Nadie entiende todavía por qué en el caso nunca antes documentado de Sally las fibras amieloides se acumulaban primero en los vasos sanguíneos musculares en lugar de en los órganos internos, pero los médicos conocían la causa de la amiloidosis y un tratamiento para casos graves: la médula ósea de Sally Massagee estaba generando una cantidad inusual de células inmunológicas productoras de unas proteínas llamadas inmunoglobulinas, cuyo exceso se depositaba en sus vasos sanguíneos musculares provocando un crecimiento desmesurado del tejido muscular. Era abril de 2009, y un mes después Sally fue enviada a un especialista de la Clínica Mayo en Minnesota para realizarle primero una quimioterapia que eliminara las células defectuosas, y a continuación un trasplante de células madre que restaurara la normalidad en su cuerpo.

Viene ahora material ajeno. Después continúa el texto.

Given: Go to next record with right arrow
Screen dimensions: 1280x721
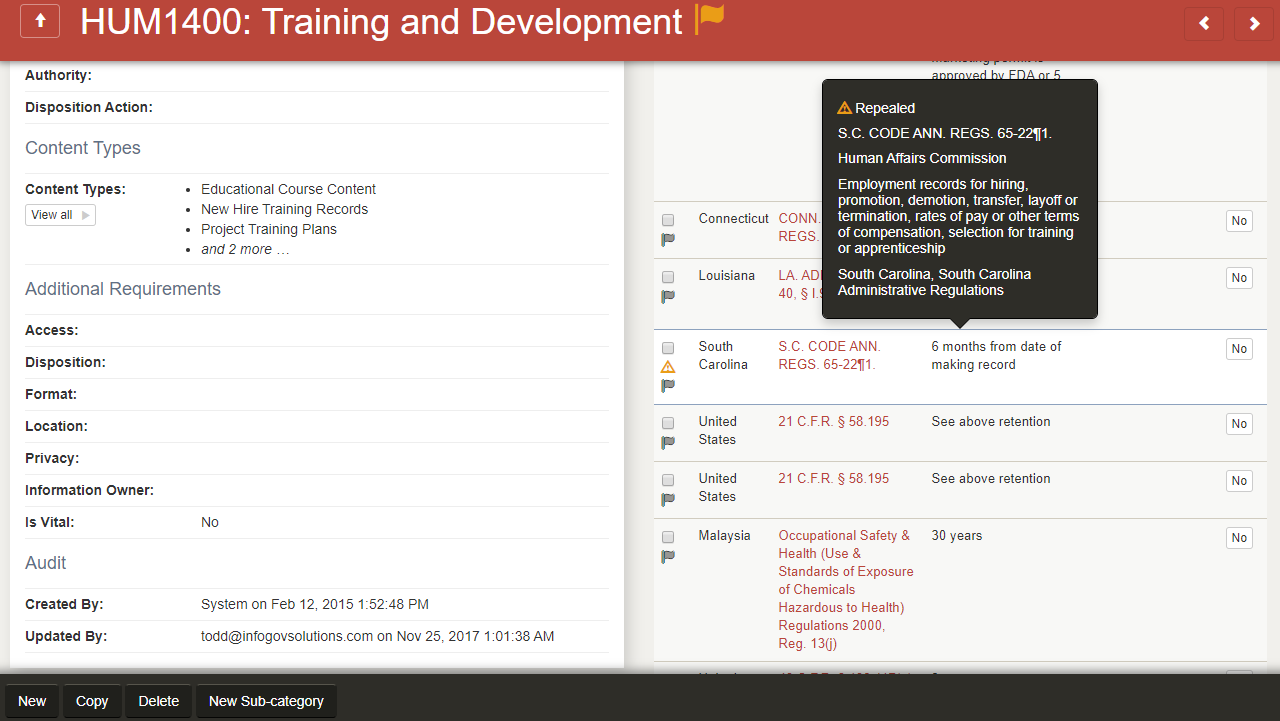Looking at the screenshot, I should (x=1254, y=23).
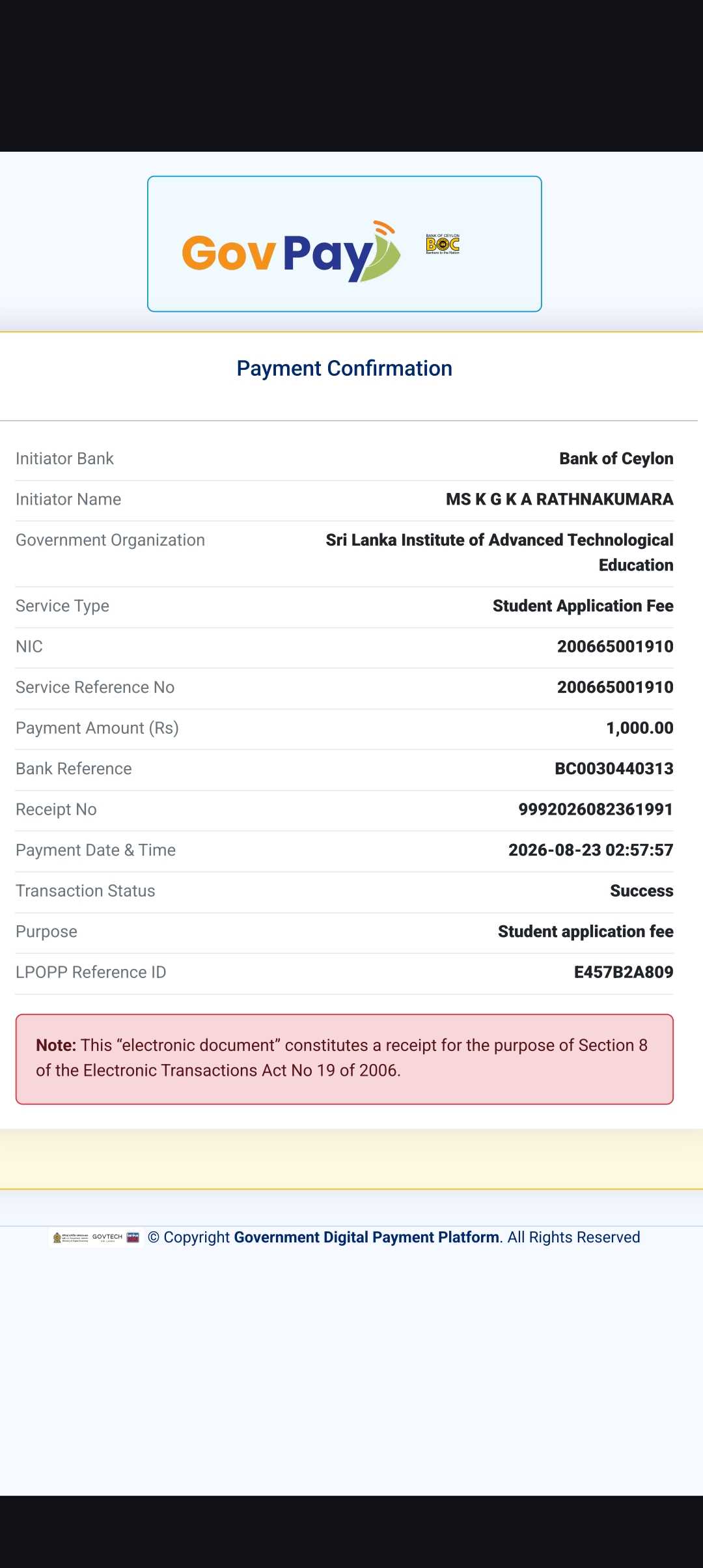This screenshot has height=1568, width=703.
Task: Tap the Bank of Ceylon BOC logo
Action: tap(443, 244)
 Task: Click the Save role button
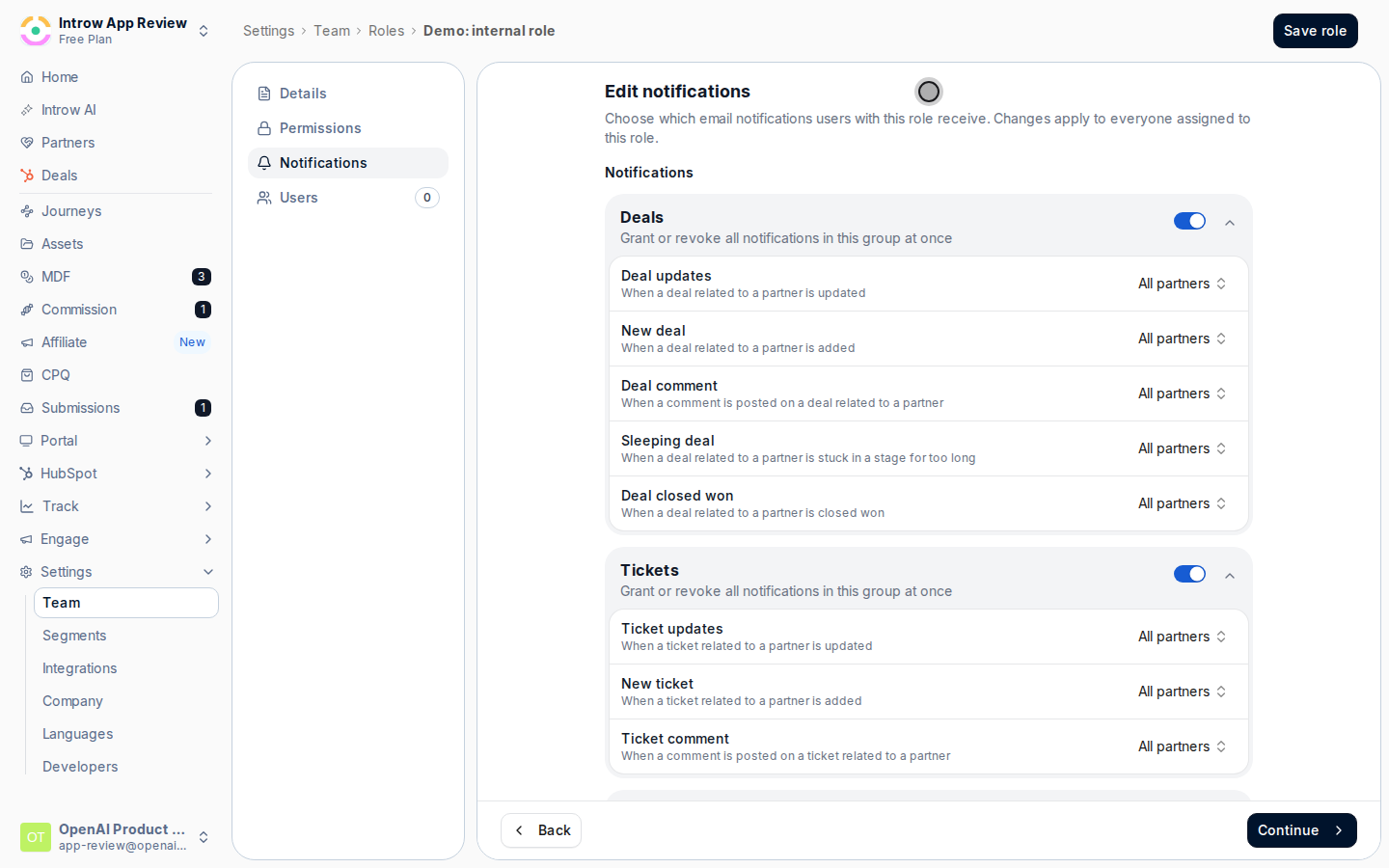click(1315, 31)
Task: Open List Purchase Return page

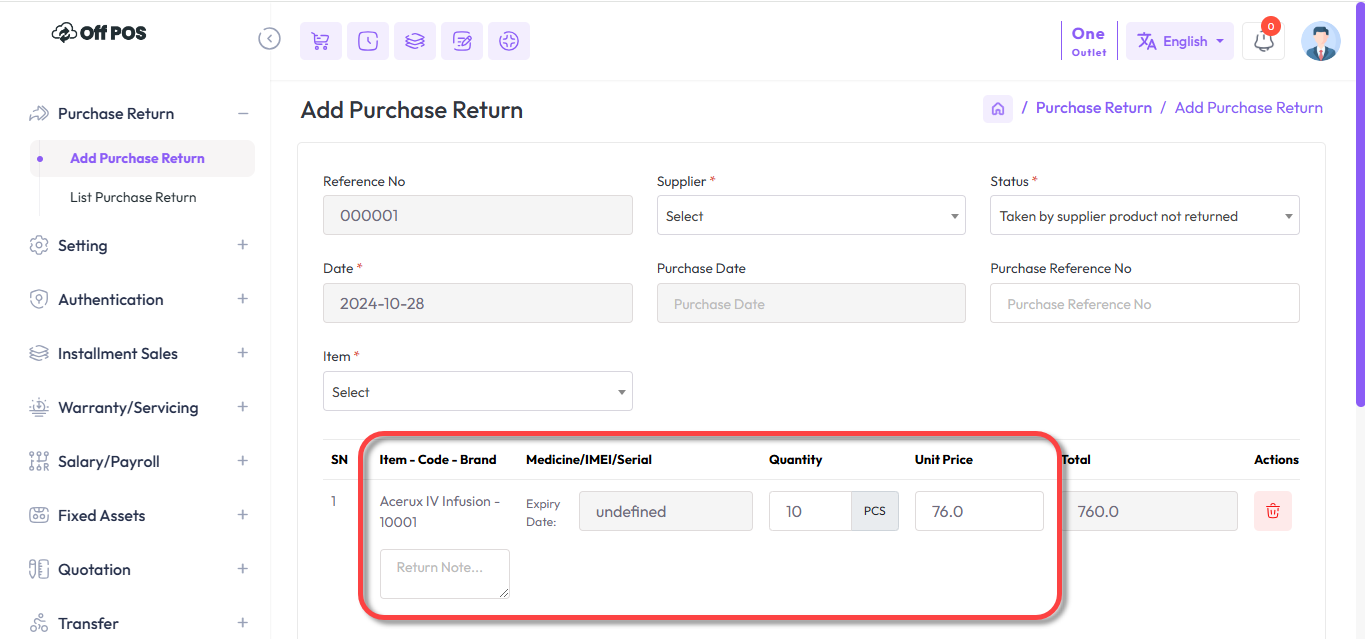Action: pyautogui.click(x=133, y=197)
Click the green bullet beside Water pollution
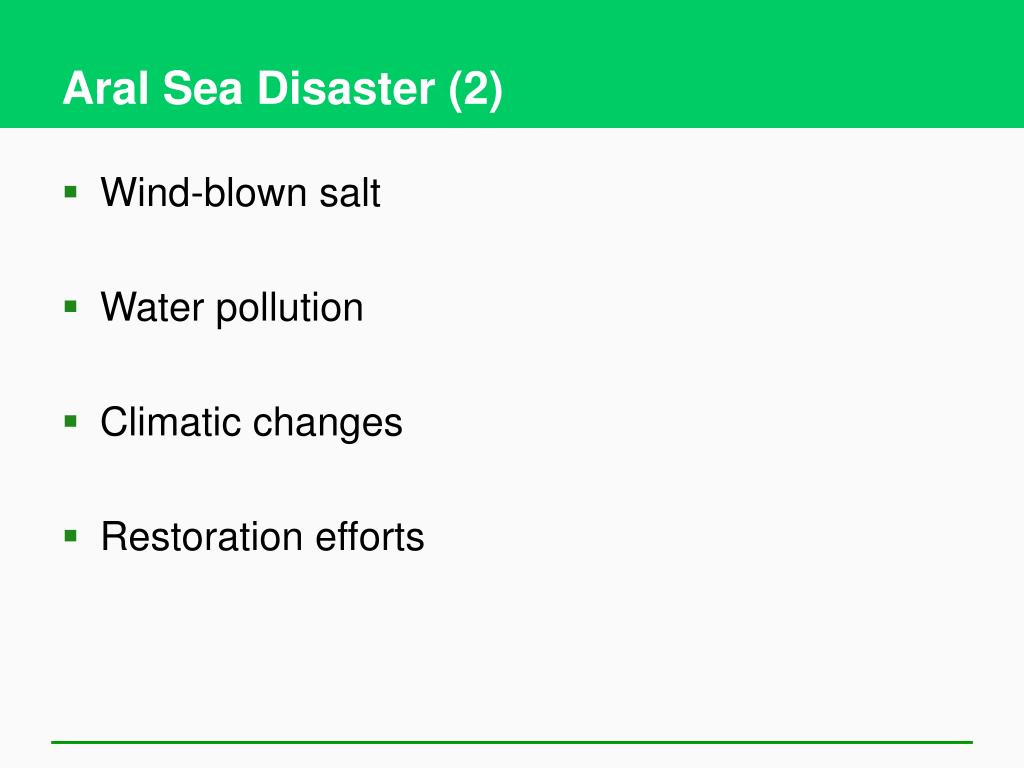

El procedimiento fue un éxito, la médula ósea de Sally comenzó a generar células sanas, y al cabo de unos meses empezó a notar una lenta aunque progresiva mejoría. A mediados de agosto de 2010, Sally Massagee expresaba entusiasmada por teléfono: «Ahora me siento prácticamente recuperada. Puedo trabajar y hacer de nuevo una vida normal. Mis músculos vuelven a ser normales y ya no me duelen. Es como si hubiera vuelto a vivir».
¡Viva la ciencia! Pero el éxito es la excepción. Por los laboratorios de los NIH han pasado pacientes que no podían hablar ni mantener el equilibrio debido a una todavía desconocida atrofia del cerebelo, personas con conductas inapropiadas y exagerada desinhibición causadas por una misteriosa ausencia del cuerpo calloso que conecta ambos hemisferios del cerebro, una mujer a la que sin explicación aparente le salían dolorosas espículas de queratina por los folículos de su piel, un enfermo cuyo organismo producía piedras de fosfato cálcico, otro paciente con enigmáticos picores asociados al consumo de ciertos alimentos, una niña de cinco años con retraso en el desarrollo, pancreatitis y una extraña acumulación de cobre en su hígado, u otra de cuatro años cuyos dientes no tenían raíces, sus dedos no poseían glándulas sudoríferas, partes de su piel estaban hiperpigmentadas, algunos huesos hiperdesarrollados, y el dimorfismo de su cráneo llegaba a pinzarle el nervio óptico. El origen de éstos y muchos otros trastornos continúa sin respuesta. «Nuestro objetivo final no es ponerle un nombre extraño a los síntomas —explica el doctor Gahl—, sino investigar hasta entender las causas últimas de estos trastornos a nivel genético o bioquímico. Somos poco condescendientes con la palabra diagnóstico, por eso en realidad diagnosticamos pocos casos». Varios de estos pacientes, como la joven Summer Stiers que en febrero de 2009 protagonizó un extenso artículo en el suplemento dominical del New York Times, han fallecido sin hallar explicación a sus trastornos. «Nuestro trabajo es intelectualmente muy estimulante, pero nos enfrentamos a momentos durísimos», reconoce William Gahl.